Formulate Your Strategies
Once you have chosen a suitable broker, it is advised to start coming up with your game plan, your strategies on how to gain profit from the stock market. The good idea is to practice making trades with demo accounts. You can place fake money trades using your planned strategy and examine the results. If you made a profit on the demo account, then there is a chance that your strategy is sound. If not, you might want to practice some more, rethink your moves. This way at least you will get a grasp of what trading will be like, and you will not be wasting money on your trading decisions too.
Best Day Trading Strategies
The best day traders utilize the best strategies to gain a profit from their trades. Here we have summarized just a few tried and true day trading strategies that you could consider for your next trade.

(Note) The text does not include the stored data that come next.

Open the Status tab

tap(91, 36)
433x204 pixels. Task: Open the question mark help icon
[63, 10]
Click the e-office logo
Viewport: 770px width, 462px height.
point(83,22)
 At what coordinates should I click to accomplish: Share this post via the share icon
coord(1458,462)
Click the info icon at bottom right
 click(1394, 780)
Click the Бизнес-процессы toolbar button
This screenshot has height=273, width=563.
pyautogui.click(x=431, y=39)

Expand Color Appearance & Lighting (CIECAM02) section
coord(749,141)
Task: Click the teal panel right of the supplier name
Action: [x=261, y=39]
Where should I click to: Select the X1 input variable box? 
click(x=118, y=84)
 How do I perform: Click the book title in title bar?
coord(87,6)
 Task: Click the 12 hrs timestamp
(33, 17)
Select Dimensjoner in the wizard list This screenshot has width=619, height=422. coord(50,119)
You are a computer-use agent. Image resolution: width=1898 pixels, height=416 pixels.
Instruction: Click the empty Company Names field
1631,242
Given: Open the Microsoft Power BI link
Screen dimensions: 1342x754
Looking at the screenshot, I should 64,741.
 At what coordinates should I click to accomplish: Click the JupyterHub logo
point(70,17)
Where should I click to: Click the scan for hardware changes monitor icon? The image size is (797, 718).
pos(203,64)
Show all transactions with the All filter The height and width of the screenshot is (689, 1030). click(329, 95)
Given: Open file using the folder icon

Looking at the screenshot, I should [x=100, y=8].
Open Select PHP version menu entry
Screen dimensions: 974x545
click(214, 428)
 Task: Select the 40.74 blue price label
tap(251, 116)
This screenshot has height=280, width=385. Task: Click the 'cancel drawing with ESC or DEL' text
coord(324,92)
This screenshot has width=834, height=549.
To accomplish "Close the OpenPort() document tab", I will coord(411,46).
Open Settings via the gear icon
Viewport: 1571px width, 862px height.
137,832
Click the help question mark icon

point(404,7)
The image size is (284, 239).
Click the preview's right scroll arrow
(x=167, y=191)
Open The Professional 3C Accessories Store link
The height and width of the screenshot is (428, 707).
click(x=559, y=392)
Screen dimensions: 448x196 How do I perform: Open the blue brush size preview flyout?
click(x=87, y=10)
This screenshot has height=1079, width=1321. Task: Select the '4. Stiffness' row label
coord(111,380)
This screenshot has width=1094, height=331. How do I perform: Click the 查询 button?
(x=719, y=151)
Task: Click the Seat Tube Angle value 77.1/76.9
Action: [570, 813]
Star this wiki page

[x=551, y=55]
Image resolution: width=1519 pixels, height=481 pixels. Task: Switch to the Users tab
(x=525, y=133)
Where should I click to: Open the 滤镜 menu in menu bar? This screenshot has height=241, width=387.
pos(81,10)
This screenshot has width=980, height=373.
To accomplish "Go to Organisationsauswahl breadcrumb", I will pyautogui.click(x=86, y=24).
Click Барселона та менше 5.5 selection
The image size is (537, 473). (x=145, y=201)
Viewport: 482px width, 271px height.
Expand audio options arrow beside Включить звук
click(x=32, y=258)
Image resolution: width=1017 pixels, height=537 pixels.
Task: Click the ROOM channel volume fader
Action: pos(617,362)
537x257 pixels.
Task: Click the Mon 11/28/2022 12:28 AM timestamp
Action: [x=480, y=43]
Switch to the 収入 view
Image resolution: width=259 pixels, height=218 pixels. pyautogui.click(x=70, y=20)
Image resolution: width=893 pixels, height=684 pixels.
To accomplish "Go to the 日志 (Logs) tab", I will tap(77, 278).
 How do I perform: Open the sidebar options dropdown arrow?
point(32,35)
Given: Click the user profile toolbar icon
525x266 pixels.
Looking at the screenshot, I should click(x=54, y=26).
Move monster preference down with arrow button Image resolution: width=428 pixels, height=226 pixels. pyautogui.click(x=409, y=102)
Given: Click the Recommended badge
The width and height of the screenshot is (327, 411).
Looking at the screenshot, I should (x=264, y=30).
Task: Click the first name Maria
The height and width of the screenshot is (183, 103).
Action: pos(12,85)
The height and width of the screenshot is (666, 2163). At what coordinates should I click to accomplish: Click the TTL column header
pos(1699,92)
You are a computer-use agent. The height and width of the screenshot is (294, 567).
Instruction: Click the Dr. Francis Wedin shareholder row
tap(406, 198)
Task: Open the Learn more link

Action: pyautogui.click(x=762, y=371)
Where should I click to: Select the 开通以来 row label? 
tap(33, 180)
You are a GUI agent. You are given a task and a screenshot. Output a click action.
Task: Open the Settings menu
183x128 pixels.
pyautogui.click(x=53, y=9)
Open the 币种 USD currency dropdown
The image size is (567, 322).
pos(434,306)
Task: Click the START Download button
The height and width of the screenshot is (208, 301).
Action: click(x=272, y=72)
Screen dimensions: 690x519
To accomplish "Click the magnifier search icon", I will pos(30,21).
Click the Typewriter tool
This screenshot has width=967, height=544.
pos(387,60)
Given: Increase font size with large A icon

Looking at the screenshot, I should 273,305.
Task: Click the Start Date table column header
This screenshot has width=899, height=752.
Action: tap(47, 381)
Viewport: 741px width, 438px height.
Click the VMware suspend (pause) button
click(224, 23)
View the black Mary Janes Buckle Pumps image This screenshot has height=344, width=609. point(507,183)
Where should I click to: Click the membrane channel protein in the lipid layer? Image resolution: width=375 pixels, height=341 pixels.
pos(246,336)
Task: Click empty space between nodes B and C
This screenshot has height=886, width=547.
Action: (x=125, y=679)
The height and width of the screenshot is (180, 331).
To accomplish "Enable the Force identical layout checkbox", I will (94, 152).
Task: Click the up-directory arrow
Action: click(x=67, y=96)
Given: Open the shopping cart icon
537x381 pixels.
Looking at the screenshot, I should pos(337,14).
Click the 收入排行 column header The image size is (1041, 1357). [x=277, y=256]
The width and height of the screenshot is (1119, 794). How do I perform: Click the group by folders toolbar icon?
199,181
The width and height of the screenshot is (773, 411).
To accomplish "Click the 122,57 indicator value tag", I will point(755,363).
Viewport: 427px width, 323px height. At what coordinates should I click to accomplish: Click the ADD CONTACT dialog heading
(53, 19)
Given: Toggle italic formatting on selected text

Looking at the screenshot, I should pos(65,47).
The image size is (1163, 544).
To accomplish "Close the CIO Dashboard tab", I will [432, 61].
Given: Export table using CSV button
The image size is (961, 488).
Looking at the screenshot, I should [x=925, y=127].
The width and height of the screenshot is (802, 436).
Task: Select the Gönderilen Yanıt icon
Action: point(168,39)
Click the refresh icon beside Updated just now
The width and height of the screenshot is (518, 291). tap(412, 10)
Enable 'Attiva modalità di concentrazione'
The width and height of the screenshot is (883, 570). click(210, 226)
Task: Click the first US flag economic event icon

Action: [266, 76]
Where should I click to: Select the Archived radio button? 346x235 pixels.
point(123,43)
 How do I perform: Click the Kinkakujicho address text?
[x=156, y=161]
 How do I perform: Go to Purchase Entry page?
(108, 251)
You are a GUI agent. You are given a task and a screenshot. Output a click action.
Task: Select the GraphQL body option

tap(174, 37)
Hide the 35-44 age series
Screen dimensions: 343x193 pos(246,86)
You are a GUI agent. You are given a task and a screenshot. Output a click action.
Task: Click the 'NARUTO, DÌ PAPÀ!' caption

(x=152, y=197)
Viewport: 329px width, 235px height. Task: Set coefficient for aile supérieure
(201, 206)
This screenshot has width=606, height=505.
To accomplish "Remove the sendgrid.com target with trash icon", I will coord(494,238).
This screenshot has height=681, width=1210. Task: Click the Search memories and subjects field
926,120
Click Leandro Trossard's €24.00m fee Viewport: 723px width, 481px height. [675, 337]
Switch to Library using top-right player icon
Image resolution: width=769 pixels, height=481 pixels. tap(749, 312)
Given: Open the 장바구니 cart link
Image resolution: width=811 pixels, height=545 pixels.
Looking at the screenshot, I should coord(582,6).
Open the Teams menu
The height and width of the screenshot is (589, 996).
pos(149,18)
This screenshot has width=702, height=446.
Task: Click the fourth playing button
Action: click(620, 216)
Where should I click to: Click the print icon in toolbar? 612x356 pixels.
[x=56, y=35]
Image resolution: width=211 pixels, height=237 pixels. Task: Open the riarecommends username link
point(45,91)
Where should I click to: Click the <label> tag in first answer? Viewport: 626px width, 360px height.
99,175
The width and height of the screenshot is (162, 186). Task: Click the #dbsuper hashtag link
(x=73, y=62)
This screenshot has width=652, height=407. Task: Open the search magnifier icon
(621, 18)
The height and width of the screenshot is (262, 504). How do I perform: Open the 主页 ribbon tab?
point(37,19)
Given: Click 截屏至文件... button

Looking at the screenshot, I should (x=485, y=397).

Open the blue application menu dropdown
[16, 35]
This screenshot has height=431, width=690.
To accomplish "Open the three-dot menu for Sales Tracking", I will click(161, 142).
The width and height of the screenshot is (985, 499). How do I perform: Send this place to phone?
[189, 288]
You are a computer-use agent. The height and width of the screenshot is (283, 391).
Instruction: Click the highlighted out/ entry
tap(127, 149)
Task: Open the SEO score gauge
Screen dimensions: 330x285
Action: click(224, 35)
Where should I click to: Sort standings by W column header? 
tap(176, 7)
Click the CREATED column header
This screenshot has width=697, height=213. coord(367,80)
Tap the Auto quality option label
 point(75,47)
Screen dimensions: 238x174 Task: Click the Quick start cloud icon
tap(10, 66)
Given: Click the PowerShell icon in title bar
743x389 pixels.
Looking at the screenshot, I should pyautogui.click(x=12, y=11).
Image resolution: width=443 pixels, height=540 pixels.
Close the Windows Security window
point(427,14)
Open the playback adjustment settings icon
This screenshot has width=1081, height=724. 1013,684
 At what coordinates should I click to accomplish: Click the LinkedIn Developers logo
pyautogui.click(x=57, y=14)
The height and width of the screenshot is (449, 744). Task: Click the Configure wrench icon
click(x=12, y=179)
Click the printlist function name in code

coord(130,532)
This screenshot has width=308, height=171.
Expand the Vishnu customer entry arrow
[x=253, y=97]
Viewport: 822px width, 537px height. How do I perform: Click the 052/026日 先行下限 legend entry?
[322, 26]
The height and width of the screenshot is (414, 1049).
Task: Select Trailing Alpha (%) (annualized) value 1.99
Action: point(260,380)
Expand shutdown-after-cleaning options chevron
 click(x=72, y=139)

Considered as the strategy for confident day traders, the scalping strategy subscribes to the belief that a lot of small wins can add up to a lot of money at the end of the trading day. This strategy requires quick wits, razor-sharp focus, and a certain fearlessness to make decisions within seconds.
News Trading Strategy
The stock market reacts immediately to global news events. By constantly keeping up to date with business news, day traders can align their trading decisions based on which stocks are the most affected.
Pullback Trading Strategy
The first thing you will need to do for this strategy is to find and monitor a stock with an established trend. Study the trend until the price starts to decline. If it is an uptrend, the downward price movement, known as the pullback, is your cue to buy the stock.
Breakout Trading Strategy
You can only make a breakout trade when the stock prices move above the former top resistance price. However, this is quite difficult to spot. You can’t just look at a chart and find the resistance then buying after a breakout. What you need to do is monitor the level of stock trading volume or how many shares are being exchanged.
Momentum Trading Strategy
With this strategy, you will be jumping on a stock whose price is on the rise. What you will need to look for is a unique and major rise in price and 30-40% of the stock movement. It is also a good idea to go for smaller stocks since they do tend to trade faster.
Final Word on Day Trading
Perhaps one of the most important things to remember when it comes to day trading is to do as much research as possible. Take advantage of online resources and do not skimp out on trading tutorials and courses. Day trading is quite a complex market, and it demands your utmost attention and discipline.
There are several common strategies when it comes to day trading however one thing that they all have in common is that they all require a certain level of risk management skills. Day trading – and trading in general – is basically betting on a certain asset for a certain amount of time. You either make a profit, or you lose money. How you balance your odds is all up to you.